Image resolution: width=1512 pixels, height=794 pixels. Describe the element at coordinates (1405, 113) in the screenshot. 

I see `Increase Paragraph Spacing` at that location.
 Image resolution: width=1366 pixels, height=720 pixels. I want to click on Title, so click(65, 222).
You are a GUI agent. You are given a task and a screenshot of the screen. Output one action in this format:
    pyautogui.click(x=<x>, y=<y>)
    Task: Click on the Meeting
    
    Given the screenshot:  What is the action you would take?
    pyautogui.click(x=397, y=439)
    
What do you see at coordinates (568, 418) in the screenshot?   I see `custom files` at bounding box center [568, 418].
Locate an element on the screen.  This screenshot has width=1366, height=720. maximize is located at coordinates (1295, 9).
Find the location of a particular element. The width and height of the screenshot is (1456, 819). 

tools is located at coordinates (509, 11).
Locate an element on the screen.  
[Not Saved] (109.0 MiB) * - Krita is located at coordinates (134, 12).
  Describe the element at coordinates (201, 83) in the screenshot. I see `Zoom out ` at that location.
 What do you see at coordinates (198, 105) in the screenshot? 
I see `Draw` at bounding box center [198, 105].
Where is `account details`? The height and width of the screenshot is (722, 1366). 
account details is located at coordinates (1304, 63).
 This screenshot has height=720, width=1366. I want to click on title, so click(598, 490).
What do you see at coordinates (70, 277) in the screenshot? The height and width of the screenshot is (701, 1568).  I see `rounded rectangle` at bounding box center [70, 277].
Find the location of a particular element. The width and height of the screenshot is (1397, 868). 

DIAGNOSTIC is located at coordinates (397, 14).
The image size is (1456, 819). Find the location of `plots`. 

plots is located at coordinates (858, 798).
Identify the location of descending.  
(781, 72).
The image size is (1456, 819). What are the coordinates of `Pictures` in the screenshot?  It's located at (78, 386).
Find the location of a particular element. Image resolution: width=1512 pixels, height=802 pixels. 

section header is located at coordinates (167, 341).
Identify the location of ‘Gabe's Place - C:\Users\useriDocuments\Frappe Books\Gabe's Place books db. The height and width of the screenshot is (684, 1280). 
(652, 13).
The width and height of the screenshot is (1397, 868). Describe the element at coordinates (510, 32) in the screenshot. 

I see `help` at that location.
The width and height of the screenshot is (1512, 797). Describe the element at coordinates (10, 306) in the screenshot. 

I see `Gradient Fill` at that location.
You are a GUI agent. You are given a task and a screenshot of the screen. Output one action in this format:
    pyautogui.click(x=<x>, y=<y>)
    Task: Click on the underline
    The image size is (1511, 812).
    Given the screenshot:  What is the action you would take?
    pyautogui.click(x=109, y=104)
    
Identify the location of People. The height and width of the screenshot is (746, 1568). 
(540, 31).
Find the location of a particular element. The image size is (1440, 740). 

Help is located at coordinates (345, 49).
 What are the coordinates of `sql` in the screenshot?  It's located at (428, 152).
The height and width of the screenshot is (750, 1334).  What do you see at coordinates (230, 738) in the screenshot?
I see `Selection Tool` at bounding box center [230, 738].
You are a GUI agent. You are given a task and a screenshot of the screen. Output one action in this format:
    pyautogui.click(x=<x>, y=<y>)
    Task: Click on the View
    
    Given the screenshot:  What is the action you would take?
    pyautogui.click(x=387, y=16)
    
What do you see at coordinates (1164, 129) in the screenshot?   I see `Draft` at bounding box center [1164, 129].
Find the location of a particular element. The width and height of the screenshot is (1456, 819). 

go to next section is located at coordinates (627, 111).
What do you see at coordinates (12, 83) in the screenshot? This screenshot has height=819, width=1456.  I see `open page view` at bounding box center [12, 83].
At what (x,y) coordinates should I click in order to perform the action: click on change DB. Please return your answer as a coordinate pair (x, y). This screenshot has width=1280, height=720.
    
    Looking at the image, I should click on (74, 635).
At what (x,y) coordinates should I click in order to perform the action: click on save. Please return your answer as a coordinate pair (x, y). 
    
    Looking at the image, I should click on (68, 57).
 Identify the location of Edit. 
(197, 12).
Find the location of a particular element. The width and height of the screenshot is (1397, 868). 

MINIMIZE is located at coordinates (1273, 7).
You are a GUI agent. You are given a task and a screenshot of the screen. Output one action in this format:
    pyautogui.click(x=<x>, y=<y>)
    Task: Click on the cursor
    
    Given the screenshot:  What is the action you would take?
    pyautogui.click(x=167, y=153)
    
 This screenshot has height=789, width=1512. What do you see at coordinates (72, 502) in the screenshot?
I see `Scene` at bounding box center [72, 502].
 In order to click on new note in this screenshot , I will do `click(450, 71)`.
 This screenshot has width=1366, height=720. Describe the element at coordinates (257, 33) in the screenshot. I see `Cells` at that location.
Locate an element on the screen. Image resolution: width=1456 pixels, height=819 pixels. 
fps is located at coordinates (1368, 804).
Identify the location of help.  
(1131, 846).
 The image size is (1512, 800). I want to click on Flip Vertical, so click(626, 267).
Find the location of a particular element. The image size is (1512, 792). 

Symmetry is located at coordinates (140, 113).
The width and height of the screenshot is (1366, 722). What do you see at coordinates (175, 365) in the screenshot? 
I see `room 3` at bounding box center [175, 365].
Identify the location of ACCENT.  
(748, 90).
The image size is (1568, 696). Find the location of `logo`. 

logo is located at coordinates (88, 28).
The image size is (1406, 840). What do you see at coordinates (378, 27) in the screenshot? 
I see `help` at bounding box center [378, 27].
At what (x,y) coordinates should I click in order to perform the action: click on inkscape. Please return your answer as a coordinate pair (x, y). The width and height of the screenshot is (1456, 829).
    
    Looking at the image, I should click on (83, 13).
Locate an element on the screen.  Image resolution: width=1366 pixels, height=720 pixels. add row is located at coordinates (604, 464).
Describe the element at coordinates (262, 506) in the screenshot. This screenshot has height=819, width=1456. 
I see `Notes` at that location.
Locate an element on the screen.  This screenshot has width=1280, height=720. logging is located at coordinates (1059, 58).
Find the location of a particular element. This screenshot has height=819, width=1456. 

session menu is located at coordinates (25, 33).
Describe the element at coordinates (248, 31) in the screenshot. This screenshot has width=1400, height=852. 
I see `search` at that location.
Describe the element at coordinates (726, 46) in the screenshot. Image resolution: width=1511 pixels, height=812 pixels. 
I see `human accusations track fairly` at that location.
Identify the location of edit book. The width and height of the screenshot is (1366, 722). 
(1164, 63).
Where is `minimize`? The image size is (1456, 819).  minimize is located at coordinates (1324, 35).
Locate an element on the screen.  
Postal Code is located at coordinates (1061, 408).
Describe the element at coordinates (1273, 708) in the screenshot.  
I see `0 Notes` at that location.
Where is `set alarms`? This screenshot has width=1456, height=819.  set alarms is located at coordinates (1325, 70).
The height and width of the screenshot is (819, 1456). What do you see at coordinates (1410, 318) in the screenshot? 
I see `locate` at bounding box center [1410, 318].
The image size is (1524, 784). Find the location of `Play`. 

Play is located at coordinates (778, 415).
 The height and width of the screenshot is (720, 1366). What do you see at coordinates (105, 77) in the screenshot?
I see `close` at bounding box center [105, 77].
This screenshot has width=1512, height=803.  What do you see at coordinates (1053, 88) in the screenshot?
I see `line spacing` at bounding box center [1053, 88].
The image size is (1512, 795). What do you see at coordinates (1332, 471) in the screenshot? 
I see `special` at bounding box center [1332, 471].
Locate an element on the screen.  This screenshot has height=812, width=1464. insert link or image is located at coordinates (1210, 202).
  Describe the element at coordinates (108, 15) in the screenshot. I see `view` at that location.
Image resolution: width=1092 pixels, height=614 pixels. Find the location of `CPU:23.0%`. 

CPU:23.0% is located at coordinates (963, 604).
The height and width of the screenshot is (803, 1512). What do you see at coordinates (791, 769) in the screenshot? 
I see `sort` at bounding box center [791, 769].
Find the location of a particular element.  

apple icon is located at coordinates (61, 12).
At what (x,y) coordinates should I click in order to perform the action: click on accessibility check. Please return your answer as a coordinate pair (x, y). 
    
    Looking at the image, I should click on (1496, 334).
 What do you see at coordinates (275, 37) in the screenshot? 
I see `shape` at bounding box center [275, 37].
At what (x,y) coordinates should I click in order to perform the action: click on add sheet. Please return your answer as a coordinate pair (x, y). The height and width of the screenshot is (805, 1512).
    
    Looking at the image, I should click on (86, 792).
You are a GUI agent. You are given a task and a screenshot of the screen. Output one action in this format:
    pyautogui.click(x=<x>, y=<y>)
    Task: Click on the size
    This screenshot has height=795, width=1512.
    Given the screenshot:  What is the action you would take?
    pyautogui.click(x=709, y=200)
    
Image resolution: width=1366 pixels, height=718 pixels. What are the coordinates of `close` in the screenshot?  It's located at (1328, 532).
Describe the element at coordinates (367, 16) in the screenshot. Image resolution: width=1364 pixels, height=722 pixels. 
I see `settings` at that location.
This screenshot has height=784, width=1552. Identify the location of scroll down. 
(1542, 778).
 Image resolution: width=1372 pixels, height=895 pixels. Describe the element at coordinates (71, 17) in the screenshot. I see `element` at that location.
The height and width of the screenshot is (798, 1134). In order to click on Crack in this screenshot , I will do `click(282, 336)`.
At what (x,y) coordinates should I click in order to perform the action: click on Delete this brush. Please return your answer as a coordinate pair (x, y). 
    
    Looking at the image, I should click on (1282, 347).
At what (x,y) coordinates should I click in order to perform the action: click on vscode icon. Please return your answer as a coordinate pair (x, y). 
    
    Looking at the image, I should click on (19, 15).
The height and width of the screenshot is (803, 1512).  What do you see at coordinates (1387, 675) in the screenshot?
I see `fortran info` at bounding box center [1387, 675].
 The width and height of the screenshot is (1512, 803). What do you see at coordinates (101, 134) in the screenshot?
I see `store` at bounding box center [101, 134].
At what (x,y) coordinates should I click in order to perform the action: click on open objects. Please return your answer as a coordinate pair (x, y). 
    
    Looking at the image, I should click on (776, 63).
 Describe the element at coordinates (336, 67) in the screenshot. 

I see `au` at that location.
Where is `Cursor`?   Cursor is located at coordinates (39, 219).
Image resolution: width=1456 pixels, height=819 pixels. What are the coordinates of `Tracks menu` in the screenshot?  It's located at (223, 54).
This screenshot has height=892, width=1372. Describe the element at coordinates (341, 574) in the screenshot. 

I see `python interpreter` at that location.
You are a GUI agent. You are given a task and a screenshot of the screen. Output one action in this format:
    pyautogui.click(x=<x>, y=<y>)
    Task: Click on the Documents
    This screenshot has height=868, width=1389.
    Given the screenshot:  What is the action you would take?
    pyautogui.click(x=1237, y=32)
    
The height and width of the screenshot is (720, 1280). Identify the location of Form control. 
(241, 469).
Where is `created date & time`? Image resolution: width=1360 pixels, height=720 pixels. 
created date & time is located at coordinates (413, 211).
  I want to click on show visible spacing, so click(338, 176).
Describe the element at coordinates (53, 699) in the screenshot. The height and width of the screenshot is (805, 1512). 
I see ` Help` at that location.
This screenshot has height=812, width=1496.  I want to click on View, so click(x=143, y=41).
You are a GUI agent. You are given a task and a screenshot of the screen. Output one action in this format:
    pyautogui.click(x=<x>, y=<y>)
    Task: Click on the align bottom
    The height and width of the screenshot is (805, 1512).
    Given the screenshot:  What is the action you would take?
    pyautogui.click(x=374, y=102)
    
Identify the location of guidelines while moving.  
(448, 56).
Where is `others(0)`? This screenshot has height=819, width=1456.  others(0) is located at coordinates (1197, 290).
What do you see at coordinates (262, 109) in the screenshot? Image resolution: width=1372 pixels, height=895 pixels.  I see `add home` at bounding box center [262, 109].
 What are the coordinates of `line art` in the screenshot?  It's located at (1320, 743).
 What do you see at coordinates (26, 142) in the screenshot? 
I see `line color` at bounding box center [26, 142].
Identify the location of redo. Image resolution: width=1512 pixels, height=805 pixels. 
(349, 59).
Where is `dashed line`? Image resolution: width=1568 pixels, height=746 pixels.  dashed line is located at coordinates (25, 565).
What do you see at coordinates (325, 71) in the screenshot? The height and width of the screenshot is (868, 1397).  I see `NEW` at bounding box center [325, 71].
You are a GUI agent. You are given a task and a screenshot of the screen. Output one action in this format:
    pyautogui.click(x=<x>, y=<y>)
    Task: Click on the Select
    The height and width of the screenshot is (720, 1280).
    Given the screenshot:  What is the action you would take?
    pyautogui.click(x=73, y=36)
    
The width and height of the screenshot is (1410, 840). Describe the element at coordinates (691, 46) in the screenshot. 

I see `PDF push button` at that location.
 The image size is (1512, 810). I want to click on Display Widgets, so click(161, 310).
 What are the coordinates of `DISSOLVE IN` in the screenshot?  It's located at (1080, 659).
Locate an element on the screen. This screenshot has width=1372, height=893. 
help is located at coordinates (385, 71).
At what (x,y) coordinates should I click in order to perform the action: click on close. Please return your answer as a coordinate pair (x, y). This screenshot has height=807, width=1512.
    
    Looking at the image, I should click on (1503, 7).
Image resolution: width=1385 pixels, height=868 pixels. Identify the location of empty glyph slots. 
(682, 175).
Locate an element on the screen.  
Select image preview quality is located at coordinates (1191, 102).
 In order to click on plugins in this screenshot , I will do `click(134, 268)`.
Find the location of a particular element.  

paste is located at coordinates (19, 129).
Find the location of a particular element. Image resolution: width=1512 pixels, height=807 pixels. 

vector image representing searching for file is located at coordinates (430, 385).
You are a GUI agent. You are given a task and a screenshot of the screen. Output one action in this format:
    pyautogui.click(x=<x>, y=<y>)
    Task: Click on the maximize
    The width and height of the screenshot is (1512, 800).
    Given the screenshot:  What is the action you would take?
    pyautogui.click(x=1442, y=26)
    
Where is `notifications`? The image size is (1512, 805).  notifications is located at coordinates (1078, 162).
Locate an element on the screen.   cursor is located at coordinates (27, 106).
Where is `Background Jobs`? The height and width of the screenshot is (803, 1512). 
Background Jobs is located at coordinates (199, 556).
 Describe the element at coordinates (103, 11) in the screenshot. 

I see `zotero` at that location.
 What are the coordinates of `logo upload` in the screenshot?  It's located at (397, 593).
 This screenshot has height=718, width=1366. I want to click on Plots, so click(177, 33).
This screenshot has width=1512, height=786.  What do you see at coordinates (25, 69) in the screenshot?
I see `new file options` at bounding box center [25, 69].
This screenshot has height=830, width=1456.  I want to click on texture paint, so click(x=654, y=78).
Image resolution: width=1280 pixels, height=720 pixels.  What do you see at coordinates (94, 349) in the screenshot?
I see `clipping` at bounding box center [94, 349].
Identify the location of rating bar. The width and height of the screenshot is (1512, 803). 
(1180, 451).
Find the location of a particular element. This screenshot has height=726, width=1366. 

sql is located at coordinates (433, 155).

• [What the task asks]:
Put the records into a numbered list, leaving out blank lines, starting with the line that contains "Identify the location of descending." and going on through the line that contains "pyautogui.click(x=387, y=16)". Include only those lines.

• [Result below]:
1. Identify the location of descending.  
2. (781, 72).
3. The image size is (1456, 819). What are the coordinates of `Pictures` in the screenshot?  It's located at (78, 386).
4. Find the location of a particular element. Image resolution: width=1512 pixels, height=802 pixels. 
5. section header is located at coordinates (167, 341).
6. Identify the location of ‘Gabe's Place - C:\Users\useriDocuments\Frappe Books\Gabe's Place books db. The height and width of the screenshot is (684, 1280). 
7. (652, 13).
8. The width and height of the screenshot is (1397, 868). Describe the element at coordinates (510, 32) in the screenshot. 
9. I see `help` at that location.
10. The width and height of the screenshot is (1512, 797). Describe the element at coordinates (10, 306) in the screenshot. 
11. I see `Gradient Fill` at that location.
12. You are a GUI agent. You are given a task and a screenshot of the screen. Output one action in this format:
13.     pyautogui.click(x=<x>, y=<y>)
14.     Task: Click on the underline
15.     The image size is (1511, 812).
16.     Given the screenshot:  What is the action you would take?
17.     pyautogui.click(x=109, y=104)
18. Identify the location of People. The height and width of the screenshot is (746, 1568). 
19. (540, 31).
20. Find the location of a particular element. The image size is (1440, 740). 
21. Help is located at coordinates (345, 49).
22.  What are the coordinates of `sql` in the screenshot?  It's located at (428, 152).
23. The height and width of the screenshot is (750, 1334).  What do you see at coordinates (230, 738) in the screenshot?
24. I see `Selection Tool` at bounding box center [230, 738].
25. You are a GUI agent. You are given a task and a screenshot of the screen. Output one action in this format:
26.     pyautogui.click(x=<x>, y=<y>)
27.     Task: Click on the View
28.     Given the screenshot:  What is the action you would take?
29.     pyautogui.click(x=387, y=16)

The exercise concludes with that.